TASK INPUTS »
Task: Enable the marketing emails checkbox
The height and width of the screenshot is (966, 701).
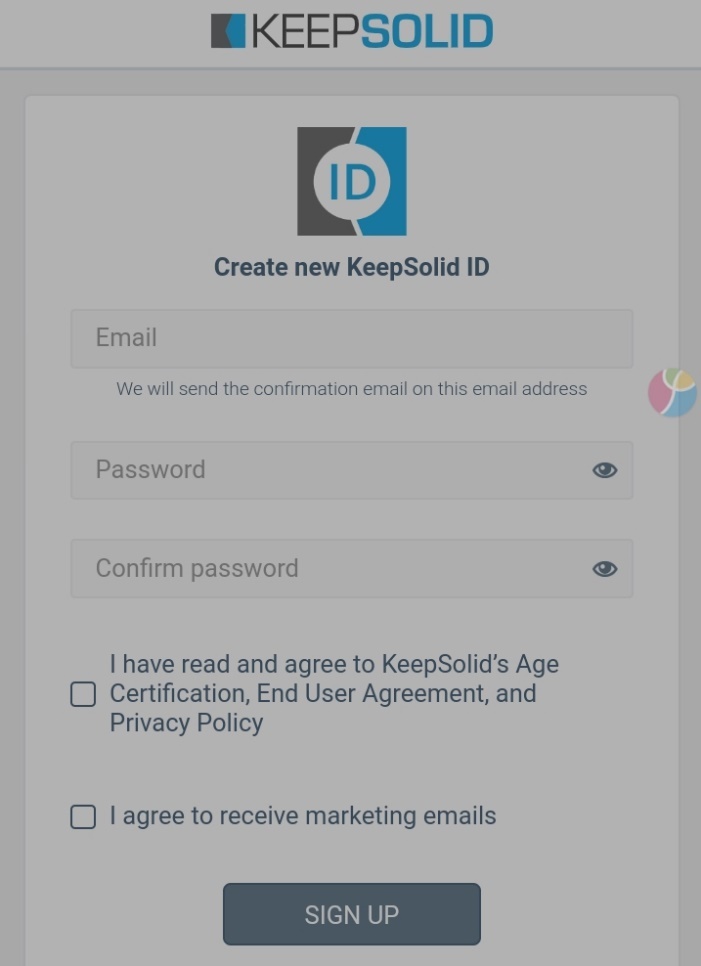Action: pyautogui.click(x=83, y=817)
==
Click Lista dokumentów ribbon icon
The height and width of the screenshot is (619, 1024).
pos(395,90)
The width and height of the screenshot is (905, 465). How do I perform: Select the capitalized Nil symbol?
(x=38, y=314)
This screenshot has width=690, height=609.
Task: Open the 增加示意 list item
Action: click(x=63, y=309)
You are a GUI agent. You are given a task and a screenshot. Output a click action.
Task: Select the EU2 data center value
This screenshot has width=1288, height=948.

DIRECTIONS »
Begin at the line above that has "You are a GUI" and stop after the line that has "This screenshot has width=1288, height=948.", copying each line exactly and adding nothing else.

SOLUTION TO THE PROBLEM »
You are a GUI agent. You are given a task and a screenshot. Output a click action.
Task: Select the EU2 data center value
This screenshot has width=1288, height=948.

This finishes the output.